Connor Hellebuyck-G-Winnipeg Jets (owned in 47 percent of leagues)

The goaltending picture in Winnipeg wasn’t exactly clear going into the season. Hellebuyck was supposed to be the goalie of the future, while Steve Mason was going to be the short-term solution. Well, the future appears to be now. Hellebuyck has done well for the Jets and although Mason isn’t out of the picture, the youngster will be the go-to option for now.

[Fantasy Podcast: RotoWorld on Ovechkin’s hot start]

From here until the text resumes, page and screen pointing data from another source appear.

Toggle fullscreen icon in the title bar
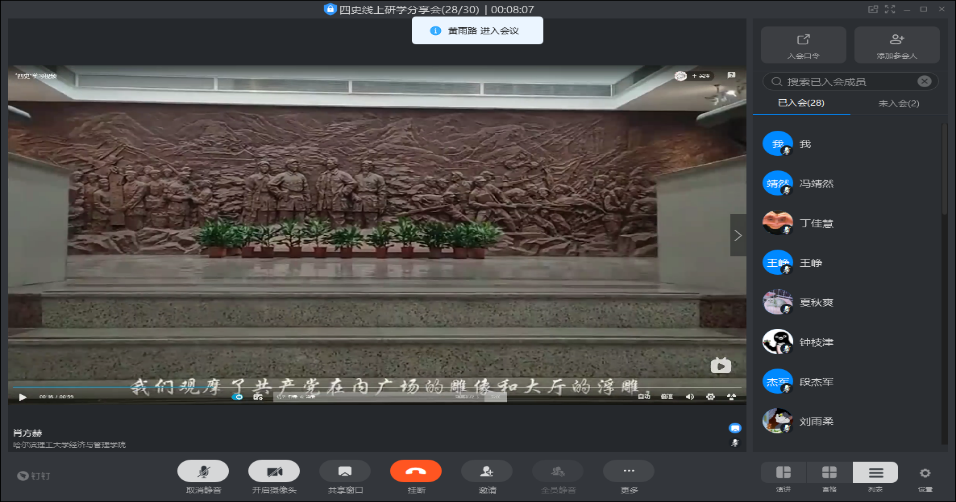The width and height of the screenshot is (956, 502). click(x=891, y=9)
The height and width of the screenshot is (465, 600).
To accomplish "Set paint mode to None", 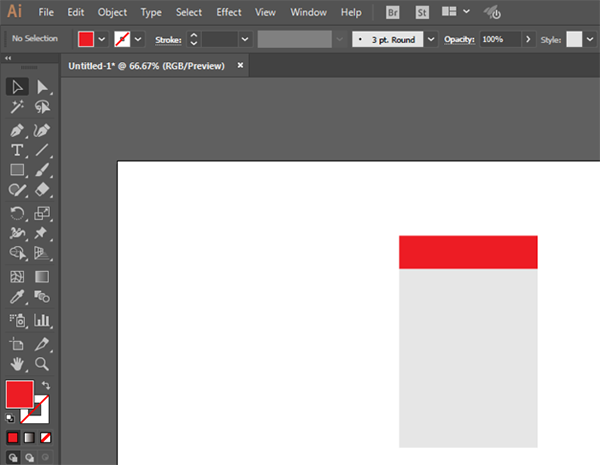I will tap(46, 438).
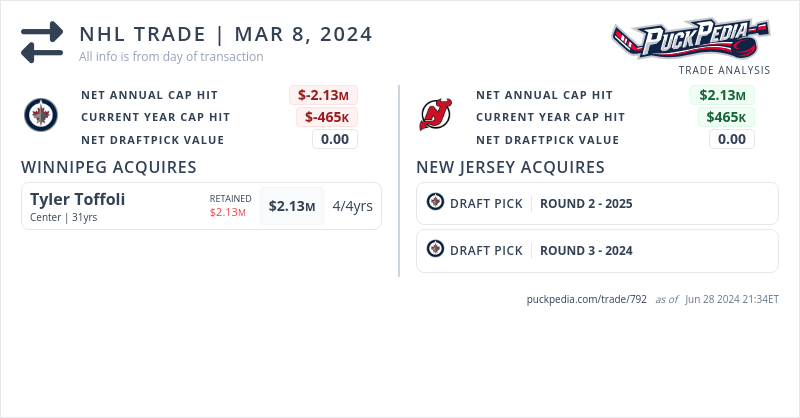Click the New Jersey Devils team logo
The width and height of the screenshot is (800, 418).
pyautogui.click(x=436, y=116)
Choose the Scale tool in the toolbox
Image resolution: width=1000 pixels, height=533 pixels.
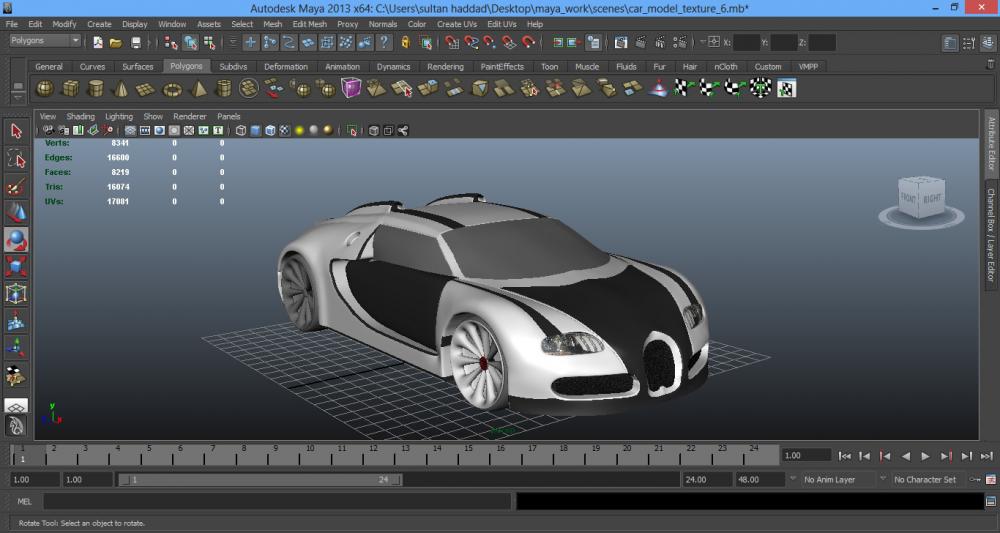click(x=16, y=267)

Here are a list of players that are owned in more than 50 percent of Yahoo! leagues that could be dropped:

Milan Lucic-LW-Edmonton Oilers (owned in 76 percent of leagues)

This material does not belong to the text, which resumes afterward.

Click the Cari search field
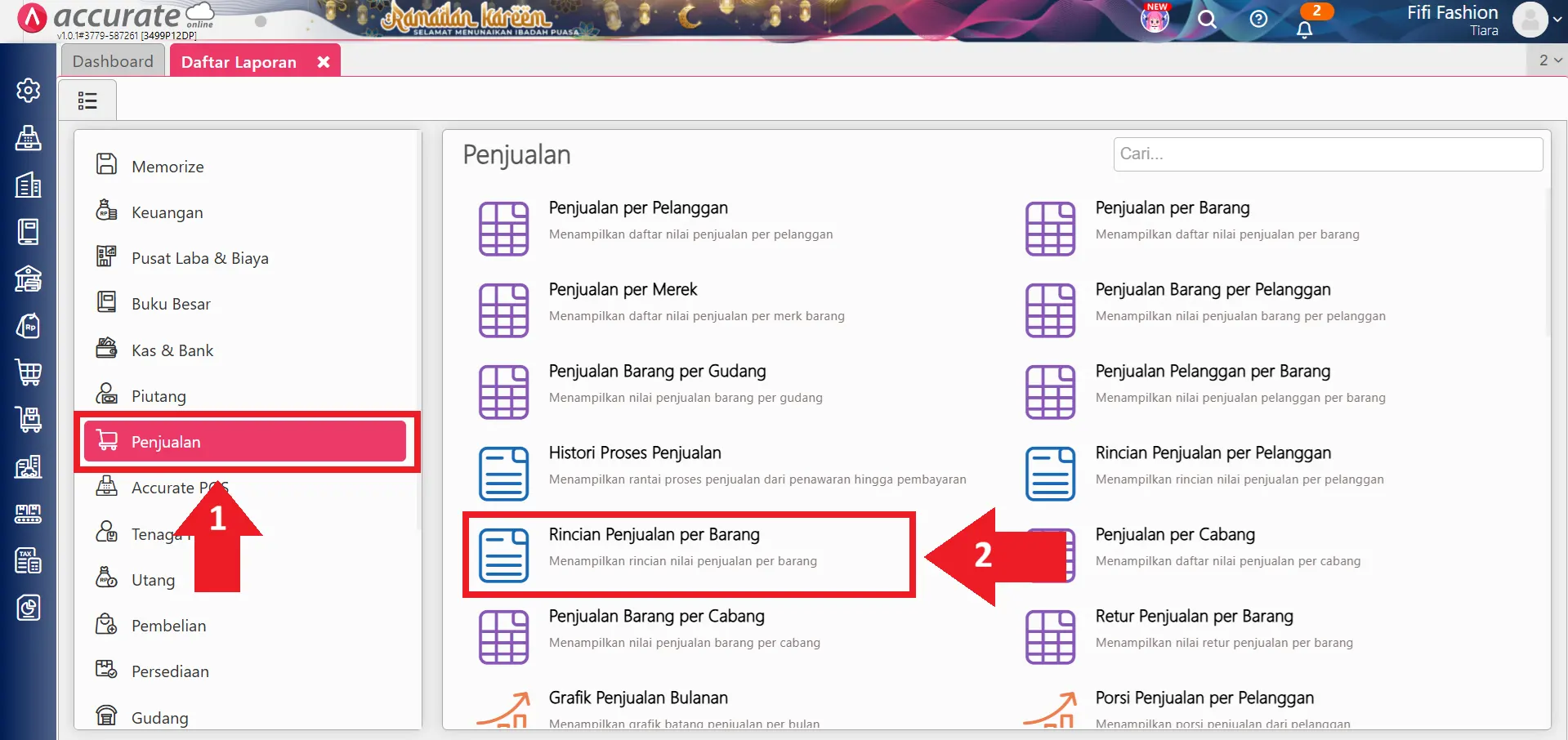Viewport: 1568px width, 740px height. [x=1327, y=154]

At this point, most hockey fans know what Lucic brings to the table. He’s a tough customer that can chip in offensively every so often. His offensive numbers would be better if he’d be lining up with Connor McDavid, but he’s not. So unless you’re getting points for penalty minutes, you can drop Lucic in most leagues.

Andre Burakovsky-LW/RW-Washington Capitals (owned in 63 percent of leagues)

Burakovsky tends to get off to slow starts, and that’s been the case this season. Some Caps players have been filling up the net, but he hasn’t been one of them. He has two assists in six games so far this season.

Robin Lehner-G-Buffalo Sabres (owned in 63 percent of leagues)

Many expected the Sabres to be one of the more improved teams in the NHL this season, but they’ve disappointed so far. The disappointment doesn’t all fall on Lehner’s shoulders though. Unfortunately, when a team doesn’t win, it impacts their goalie’s fantasy value.

Jakob Silfverberg-RW-Anaheim Ducks (owned in 58 percent of leagues)

It’s been a disappointing start to the season for the Ducks forward, who has just one assist in six games. He’ll get his offensive totals up at some point, but he’s still never hit the 50-point mark in his career, so there’s a cap to his upside.